## WORK TO BE COMPLETED:
Only the lines from the one with "Screen dimensions: 700x450" to the end of the data, both ends included, should be output, exactly as they stand and without pictures.

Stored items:
※

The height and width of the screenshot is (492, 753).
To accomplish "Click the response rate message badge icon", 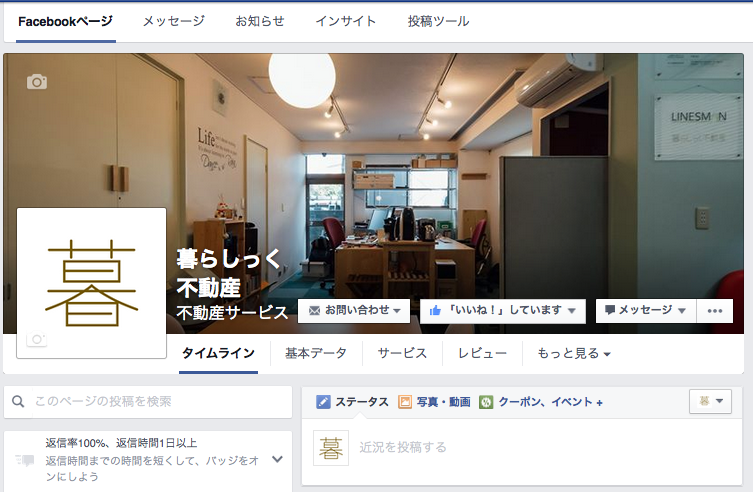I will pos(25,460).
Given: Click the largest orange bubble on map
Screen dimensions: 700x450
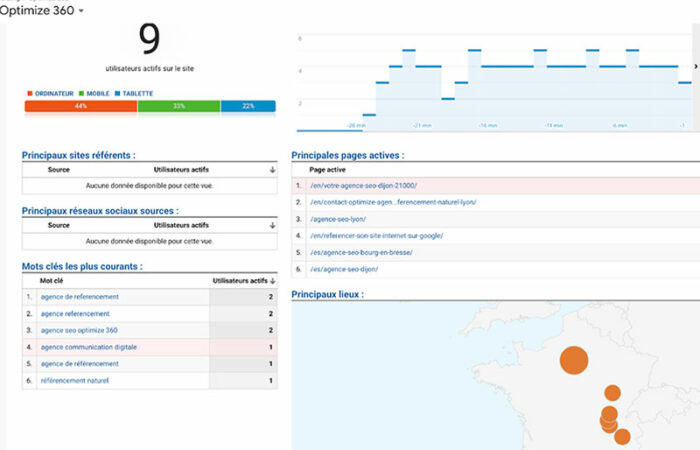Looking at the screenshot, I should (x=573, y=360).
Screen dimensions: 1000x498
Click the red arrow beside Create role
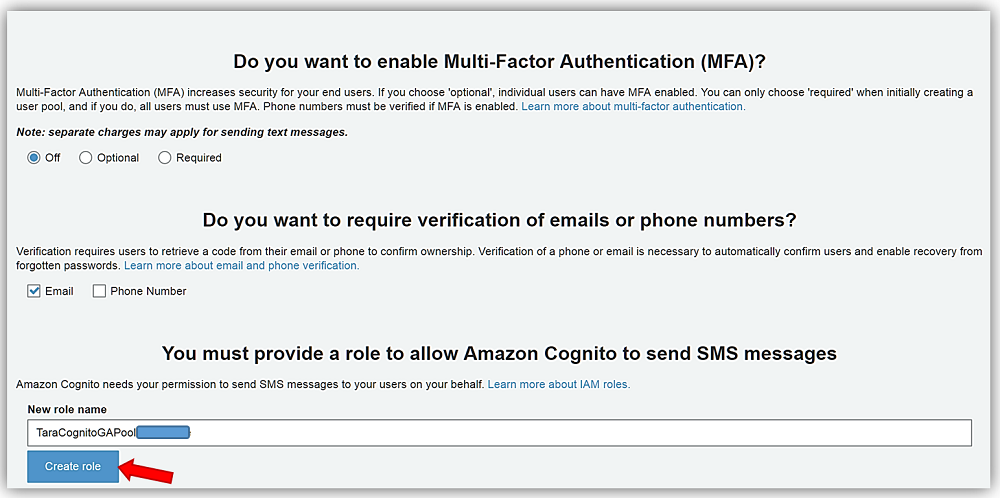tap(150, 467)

※

## WRITTEN ANSWER:
Screen dimensions: 700x450
Looking at the screenshot, I should (x=573, y=360).
Screen dimensions: 1000x498
Click the red arrow beside Create role
tap(150, 467)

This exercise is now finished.